▶ [DOCUMENT EXCERPT]
▼▼▼

Think of a continuum, with Sensitivity at one extreme end and Insensitivity at the other.

A Narcissist is close to the Insensitivity end, but a Borderline is close to the Sensitivity end.

A Narcissist is halfway psychopathic. The difference is that they do have normal emotions. But they have no empathy.

A Borderline can often be empathic to a fault, taxing his or her strength and putting others before him or herself until it becomes health-threatening.

Borderlines have an extremely alert cerebral cortex and are easily excited. And they are most often excruciatingly sensitive. Often, they also have an overbearing and self-punishing conscience.

AnswerThere are many similarities. Actually the Borderline and Narcissist both are wrapped up in their own universe with little or no concern for others and how their behavior affects others. However the N is wrapped up in his own self image and buries his emotions while the BPD is wrappd up in their imediate needs and have no control over their own emotions. The BPD is capable of empathy however because they have feelings for themselves as far as pain rejection etc. She only seems to empathize with you for a while only and *ONLY IF* it pertains to her universe.

NPD expects others to revolve around his universe as if to be a satellite dependent on worshipping him as a god. While the BPD wraps her universe around you as if to FUSE your very existense to themselves, you are her universe. Both NPD and BPD are extremely fearfull of abandonment but handle it in two different ways. BPD will cling to you while the NPD ever concious of his self image will abandon you before you have a chance to abandon him. Both of them have excessive Rage emotions built up. The BPD will dump on you while the NPD dumps you alltogether. ( I use male for NPD and female for BPD because that is how the genders are likey to be diagnosed - however either geneder can suffer from either disorder)

BPD has an arrested emotional development set at age three while NPD is set at age six. Some authorities suggest its all all along the same continuim as Narcissistic Personality Disorder. With NPD at one end and BPD at the other. They are both in the same "B" cluster of personality disorders also with histrionic and antisocial personality disorders. IN fact many BPDS have been co-morbidly diagnosed as also having NPD. The degree of functionality among three of them is something like this Histrionics are more able to function in society than narcisssists who in turn fare better than Borderlines.

Those close to Borderline or Narcissist will find ways to deal with them are very much the same. Also the effect they have on others close to them are stikingly similar. Manipulating, lies, deception, self centeredness. and most of all a complete lack of concern for anyone but themselves. They just chose to cover it up in different ways.

▲▲▲

▶ [DATA FOR ANALYSIS]

▼▼▼

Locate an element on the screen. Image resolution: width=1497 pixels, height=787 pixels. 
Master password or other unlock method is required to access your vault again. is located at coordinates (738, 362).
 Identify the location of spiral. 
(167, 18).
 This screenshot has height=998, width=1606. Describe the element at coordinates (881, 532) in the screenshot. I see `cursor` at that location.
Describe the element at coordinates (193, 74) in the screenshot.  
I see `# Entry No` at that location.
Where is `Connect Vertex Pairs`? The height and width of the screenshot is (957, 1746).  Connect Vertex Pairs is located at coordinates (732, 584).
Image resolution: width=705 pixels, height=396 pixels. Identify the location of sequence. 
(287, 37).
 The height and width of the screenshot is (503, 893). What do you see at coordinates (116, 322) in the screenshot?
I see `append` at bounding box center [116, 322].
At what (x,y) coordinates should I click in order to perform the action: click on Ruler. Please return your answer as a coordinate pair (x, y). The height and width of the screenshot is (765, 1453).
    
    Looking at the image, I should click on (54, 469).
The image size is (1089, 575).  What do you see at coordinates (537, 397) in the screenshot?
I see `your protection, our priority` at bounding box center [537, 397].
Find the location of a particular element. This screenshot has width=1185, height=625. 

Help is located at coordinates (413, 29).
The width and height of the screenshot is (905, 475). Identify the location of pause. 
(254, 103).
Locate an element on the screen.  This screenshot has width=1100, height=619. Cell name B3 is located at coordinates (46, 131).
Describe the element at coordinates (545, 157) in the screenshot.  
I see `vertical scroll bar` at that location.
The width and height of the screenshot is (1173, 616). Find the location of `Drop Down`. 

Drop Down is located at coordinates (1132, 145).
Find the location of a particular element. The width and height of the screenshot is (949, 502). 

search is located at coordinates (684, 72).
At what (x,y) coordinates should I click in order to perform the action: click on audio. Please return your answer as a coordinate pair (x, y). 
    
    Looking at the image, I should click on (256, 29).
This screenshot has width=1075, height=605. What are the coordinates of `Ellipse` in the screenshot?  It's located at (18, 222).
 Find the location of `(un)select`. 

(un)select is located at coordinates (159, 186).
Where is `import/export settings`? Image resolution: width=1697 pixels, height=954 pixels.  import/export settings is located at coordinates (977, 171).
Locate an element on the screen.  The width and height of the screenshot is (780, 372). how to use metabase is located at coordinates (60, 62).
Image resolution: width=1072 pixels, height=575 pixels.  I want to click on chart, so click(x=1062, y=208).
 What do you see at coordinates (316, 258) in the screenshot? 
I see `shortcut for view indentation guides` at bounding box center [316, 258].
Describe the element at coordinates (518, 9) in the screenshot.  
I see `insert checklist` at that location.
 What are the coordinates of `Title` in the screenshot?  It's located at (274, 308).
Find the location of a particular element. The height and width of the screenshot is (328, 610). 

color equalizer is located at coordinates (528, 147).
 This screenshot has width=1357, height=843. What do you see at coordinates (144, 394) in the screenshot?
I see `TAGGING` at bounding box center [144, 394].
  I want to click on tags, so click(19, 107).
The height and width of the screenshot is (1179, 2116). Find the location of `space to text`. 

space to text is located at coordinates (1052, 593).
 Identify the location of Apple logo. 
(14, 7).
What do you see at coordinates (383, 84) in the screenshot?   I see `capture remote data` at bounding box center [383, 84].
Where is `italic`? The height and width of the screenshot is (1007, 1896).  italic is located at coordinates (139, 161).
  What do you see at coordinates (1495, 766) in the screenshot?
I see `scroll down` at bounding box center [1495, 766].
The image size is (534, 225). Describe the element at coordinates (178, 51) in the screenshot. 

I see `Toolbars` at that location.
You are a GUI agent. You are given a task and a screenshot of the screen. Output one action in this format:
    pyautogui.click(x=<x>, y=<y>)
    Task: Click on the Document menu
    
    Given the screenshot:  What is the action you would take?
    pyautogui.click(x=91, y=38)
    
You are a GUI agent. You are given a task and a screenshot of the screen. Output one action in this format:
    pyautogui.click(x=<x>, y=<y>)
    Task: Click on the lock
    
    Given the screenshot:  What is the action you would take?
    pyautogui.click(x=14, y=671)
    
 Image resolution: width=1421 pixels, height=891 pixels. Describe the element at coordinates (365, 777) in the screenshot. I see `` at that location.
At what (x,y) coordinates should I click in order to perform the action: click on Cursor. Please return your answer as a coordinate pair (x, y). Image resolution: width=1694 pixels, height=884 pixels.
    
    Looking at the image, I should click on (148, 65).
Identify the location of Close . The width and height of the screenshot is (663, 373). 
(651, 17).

▲▲▲

▶ [TASK TO CARRY OUT]
Rewrite the passage of the text on Borderline and Narcissist personalities from "Those close to" to "in different ways.", replacing "deception" with "deceit".

▶ [SOLUTION BELOW]
Those close to Borderline or Narcissist will find ways to deal with them are very much the same. Also the effect they have on others close to them are stikingly similar. Manipulating, lies, deceit, self centeredness. and most of all a complete lack of concern for anyone but themselves. They just chose to cover it up in different ways.